Salut, je m’appelle Jimmy, j’ai 31 ans, j’habite près de Lille dans les hauts de France… Je produis et joue de la musique électronique sous le pseudo Jiman.
- On va commencer par aborder ton parcours en termes d’influences musicales. Quels styles ont croisé ton chemin depuis ton enfance et qu’est-ce qui t’as amené à la musique électronique ?
On va dire que j’ai eu un déclic en entendant mon cousin jouer dans sa chambre où je n’avais pas le droit d’aller….ensuite la télé (rediffusion de la techno parade, set de Carl cox, Laurent Garnier, Manu le malin) et une radio locale du nord qui passait beaucoup de techno. Ils retransmettaient des directs de clubs belges, avec les gens qui criaient derrière etc…. Ça me rendait fou (rires). J’ai donc acheté des platines naturellement vers 13/14 ans. J’ai trainé chez les disquaires du coin et quand j’ai pu sortir je suis sorti…. en Belgique. Je pense que c’est vraiment cette radio et la région qui m’a amené à la techno car à l ‘époque j’écoutais aussi NTM. J’aurais très bien pu m’orienter vers le rap. Mes premiers disques étaient donc très techno/hardtechno, Ben Sims, Adam Beyer etc, des labels comme Primate, des producteurs locaux souvent belges comme le label Diki records, Bonzai records, mais aussi Music man, Drumcode, ces choses là.

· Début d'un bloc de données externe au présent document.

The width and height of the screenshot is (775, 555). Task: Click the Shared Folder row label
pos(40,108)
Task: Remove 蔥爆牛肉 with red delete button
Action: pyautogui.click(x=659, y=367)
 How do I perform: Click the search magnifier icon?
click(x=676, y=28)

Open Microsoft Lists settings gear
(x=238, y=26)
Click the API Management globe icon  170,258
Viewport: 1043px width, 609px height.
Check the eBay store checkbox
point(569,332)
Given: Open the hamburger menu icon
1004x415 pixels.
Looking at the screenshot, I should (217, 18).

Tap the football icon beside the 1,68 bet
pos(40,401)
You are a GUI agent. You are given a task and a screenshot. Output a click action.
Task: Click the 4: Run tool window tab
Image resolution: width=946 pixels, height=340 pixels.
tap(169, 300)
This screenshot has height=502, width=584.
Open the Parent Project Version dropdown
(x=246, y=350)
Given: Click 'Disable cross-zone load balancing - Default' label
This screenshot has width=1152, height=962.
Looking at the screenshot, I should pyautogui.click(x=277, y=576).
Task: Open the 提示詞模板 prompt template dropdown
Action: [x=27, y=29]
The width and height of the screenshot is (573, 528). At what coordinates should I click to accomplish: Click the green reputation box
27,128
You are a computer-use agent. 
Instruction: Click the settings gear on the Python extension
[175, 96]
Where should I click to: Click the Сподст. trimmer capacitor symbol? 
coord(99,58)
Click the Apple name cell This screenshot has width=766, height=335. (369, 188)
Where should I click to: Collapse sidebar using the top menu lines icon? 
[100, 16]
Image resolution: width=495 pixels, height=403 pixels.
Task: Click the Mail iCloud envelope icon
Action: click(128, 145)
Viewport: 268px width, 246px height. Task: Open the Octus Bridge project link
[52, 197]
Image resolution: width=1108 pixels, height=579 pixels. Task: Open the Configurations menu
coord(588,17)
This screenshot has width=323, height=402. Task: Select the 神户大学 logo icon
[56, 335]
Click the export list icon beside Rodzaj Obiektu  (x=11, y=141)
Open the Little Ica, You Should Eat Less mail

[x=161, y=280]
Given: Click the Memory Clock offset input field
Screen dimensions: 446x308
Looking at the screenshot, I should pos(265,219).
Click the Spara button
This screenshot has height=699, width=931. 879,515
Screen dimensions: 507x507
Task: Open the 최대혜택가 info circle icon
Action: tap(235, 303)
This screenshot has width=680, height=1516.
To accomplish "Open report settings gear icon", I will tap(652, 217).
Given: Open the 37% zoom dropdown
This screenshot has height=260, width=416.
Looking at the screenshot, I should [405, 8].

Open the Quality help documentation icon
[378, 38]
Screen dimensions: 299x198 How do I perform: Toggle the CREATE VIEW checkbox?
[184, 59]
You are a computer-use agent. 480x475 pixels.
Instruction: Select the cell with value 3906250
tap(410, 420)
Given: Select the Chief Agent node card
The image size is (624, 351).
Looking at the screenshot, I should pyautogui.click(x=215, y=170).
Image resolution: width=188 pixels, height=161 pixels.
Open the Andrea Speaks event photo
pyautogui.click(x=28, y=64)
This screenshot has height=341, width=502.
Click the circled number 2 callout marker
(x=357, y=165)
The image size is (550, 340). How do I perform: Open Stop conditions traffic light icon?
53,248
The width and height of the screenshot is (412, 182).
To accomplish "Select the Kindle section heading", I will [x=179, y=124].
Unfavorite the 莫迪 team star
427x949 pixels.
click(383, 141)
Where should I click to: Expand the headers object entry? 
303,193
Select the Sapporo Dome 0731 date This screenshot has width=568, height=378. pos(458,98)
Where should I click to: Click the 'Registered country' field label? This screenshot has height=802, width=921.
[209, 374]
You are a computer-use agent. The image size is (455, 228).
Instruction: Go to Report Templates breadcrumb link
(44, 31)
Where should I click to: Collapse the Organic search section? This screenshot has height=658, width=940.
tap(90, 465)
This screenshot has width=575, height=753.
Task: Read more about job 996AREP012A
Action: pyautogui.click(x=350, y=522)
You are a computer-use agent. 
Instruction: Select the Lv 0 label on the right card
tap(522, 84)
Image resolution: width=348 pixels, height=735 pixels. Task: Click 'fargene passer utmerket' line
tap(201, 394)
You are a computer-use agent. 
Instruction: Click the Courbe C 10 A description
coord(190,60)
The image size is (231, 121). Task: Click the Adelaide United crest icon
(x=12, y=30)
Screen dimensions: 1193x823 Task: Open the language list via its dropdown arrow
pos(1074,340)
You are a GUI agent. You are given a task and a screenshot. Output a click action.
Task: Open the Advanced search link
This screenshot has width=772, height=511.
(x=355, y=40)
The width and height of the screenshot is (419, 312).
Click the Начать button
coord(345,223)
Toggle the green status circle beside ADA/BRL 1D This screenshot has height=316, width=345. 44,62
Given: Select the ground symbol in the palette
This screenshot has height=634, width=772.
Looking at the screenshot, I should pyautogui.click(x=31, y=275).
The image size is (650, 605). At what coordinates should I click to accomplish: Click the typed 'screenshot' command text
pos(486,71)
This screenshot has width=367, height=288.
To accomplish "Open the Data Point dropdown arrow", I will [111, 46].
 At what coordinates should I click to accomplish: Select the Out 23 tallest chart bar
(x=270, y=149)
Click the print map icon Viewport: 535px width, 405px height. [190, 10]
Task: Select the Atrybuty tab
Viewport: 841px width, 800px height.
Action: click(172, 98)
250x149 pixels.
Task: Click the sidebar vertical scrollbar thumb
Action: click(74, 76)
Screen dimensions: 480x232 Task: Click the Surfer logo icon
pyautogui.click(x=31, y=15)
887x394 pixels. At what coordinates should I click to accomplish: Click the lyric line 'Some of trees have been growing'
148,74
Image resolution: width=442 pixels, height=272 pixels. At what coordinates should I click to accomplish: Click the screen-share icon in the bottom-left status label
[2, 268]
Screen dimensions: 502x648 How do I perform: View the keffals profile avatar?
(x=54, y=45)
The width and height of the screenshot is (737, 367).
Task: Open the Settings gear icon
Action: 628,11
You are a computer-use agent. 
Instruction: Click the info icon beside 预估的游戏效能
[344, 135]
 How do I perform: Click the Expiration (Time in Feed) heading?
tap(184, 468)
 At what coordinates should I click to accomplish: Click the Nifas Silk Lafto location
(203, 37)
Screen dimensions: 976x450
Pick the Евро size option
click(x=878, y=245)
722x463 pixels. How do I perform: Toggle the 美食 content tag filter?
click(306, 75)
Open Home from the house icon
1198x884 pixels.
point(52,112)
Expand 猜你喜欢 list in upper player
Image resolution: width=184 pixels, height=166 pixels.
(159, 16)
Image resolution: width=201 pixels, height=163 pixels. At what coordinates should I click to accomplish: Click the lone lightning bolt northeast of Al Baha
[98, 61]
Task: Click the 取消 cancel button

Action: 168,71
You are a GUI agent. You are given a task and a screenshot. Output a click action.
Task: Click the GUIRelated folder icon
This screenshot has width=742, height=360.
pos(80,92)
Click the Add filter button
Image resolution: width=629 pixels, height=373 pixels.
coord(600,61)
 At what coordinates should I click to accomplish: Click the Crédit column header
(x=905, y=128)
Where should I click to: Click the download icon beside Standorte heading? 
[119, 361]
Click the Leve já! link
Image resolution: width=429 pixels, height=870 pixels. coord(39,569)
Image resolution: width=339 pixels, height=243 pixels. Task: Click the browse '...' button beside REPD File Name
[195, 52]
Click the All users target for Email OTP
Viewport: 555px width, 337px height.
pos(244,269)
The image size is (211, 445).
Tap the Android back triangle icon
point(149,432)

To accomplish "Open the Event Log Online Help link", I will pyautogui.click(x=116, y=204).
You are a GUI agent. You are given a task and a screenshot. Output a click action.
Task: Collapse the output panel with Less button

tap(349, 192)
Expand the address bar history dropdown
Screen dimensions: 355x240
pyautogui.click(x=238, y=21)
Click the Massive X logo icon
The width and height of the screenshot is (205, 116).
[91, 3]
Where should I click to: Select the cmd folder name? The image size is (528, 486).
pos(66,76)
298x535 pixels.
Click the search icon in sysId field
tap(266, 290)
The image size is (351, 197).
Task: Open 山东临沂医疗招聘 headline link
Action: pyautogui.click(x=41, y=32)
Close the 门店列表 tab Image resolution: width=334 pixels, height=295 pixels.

- Tes productions sont pas mal orientées Dub techno. D’où tiens-tu cette influence ?
Mon grand père est jamaïcain… Non en fait ce n’est pas ma principale influence comme on pourrait le croire…. Je produis depuis plus de 10 ans et j’ai mis un temps fou à trouver le son….. à sonner « comme des tracks que j’achète ». Il s’est avéré que les techniques de production que j’utilisais m’ont fait prendre cette voix. J’ai donc fait au début un peu de la dubtechno sans le vouloir. Aujourd’hui je maitrise un peu plus mes productions et quand je veux faire de la dub j’en fait, et j’en écoute beaucoup plus aussi du coup…. Mais je ne m’arrête pas à la dubtechno en terme de prod, mais j’aime bien, oui.
- Pas mal d’actu ces derniers mois pour Jiman… Après le Nowhere en 2015, il y a eu un vinyl sur Forsaken Cell et un autre sur le label marseillais Mize Records. De quels autres labels te sens-tu le plus proche musicalement ?
J’aime beaucoup Singular, le label de Marcelus, Construct Re-form celui de Zadig, CLFT MILITIA, Exploration Music pour ceux qui est de la France. J’écoute pas mal de chose et achète beaucoup de vieux disques en ce moment donc fatalement Tresor, Purpose Maker, Bush, Globaltrax, Novamute, Compound, Avian pour ce qui est de l’actuel pour certaines choses comme SHXCXCHCXSH mais y en a tellement, Subosc le label de Kaelan…. Dès que j’achète un disque je m’en sent proche donc la liste est longue….. Basic Channel, O Ton, Art Less, Echochord, Infrastructures, Downwards, Osiris Music, Granulart, Espo, Samurai Music, LIES, Gynoid, et puis parfois tu n’aimes pas forcément un label mais tu vas kiffer un EP, donc c’est difficile de faire une liste représentative de ce que je joue…. Sans parler des disques où il n’y a rien d’écrit dessus (rires).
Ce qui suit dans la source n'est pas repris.